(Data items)
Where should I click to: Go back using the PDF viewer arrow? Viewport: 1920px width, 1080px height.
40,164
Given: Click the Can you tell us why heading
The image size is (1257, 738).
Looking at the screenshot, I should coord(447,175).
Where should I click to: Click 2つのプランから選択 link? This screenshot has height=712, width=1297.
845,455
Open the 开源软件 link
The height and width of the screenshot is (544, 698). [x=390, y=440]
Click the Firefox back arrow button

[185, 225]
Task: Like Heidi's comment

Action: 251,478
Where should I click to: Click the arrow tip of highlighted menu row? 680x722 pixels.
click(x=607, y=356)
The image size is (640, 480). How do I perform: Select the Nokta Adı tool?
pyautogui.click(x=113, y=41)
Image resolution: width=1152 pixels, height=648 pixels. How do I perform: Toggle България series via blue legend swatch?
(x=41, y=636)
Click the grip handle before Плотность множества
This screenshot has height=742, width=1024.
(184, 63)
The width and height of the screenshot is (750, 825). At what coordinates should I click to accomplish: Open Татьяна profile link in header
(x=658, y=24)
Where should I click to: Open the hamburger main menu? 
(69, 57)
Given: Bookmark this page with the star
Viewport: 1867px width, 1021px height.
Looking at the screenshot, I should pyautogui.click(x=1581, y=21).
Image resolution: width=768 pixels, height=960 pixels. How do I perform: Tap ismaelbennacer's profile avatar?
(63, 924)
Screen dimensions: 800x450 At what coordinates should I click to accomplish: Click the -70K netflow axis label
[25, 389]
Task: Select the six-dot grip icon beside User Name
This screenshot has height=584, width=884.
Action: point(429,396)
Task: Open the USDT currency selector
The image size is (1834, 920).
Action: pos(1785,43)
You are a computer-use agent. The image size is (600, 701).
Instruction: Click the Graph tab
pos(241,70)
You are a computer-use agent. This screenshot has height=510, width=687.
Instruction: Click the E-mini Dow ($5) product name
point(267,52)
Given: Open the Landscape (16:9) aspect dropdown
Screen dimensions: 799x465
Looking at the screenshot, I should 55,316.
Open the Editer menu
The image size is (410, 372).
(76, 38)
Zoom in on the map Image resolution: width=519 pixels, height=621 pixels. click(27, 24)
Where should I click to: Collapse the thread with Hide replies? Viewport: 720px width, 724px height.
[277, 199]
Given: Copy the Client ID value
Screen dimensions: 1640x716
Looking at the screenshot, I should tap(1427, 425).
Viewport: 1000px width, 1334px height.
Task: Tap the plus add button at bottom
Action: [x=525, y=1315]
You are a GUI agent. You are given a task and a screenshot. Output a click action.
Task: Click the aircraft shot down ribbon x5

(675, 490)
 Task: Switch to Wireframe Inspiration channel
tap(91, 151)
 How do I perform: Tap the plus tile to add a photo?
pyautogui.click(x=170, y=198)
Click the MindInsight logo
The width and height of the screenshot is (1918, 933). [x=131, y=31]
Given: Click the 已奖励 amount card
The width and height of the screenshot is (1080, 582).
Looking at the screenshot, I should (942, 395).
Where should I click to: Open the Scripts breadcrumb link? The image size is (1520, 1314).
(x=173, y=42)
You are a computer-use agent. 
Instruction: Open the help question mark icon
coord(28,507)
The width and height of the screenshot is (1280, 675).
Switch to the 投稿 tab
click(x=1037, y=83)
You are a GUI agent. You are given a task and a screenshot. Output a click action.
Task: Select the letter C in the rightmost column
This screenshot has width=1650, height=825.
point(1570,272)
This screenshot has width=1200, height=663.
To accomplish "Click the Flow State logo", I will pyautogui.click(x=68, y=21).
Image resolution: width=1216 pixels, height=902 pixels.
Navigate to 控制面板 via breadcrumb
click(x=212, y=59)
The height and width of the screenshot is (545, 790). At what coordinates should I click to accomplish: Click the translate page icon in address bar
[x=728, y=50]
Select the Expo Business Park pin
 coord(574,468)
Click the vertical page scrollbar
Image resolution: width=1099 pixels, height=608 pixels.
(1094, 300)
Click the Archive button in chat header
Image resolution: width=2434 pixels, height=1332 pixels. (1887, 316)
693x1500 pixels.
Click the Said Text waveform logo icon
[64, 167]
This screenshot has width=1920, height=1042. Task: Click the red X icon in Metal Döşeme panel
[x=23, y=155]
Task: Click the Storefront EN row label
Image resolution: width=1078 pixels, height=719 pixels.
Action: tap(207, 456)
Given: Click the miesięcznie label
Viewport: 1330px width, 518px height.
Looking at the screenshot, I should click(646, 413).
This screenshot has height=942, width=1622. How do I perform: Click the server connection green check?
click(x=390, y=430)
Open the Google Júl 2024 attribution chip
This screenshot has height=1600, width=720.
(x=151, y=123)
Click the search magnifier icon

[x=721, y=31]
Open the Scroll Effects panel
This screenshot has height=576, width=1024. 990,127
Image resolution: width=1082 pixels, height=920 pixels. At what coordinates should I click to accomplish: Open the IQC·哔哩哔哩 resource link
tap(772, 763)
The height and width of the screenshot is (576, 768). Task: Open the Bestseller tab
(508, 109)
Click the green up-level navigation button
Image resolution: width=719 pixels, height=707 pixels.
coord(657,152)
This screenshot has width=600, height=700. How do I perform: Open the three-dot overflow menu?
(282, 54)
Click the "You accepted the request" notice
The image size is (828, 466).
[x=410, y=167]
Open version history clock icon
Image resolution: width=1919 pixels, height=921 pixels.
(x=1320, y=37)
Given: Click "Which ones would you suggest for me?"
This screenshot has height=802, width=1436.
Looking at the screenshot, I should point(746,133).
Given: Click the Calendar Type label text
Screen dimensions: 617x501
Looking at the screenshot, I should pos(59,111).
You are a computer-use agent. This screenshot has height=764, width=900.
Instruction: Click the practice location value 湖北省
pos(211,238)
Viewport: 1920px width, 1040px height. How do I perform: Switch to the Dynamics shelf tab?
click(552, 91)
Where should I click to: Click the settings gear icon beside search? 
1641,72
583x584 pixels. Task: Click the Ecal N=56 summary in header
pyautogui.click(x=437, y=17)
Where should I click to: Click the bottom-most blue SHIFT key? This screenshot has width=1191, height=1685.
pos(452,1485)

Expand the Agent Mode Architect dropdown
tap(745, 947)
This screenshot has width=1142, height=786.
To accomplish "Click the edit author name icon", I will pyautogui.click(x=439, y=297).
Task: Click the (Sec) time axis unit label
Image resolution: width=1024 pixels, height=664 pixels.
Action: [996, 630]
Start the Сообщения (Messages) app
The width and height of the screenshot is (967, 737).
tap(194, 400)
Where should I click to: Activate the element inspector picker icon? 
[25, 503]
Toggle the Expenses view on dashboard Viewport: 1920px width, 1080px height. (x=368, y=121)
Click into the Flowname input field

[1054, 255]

» **Exercise brief**:
Whenever a line in the entries above includes the word "computer", pull that line out.

» **Answer to this problem**:
You are a computer-use agent. The image size is (600, 701).
You are a computer-use agent. This screenshot has height=510, width=687.
You are a computer-use agent. 
You are a computer-use agent. This screenshot has height=764, width=900.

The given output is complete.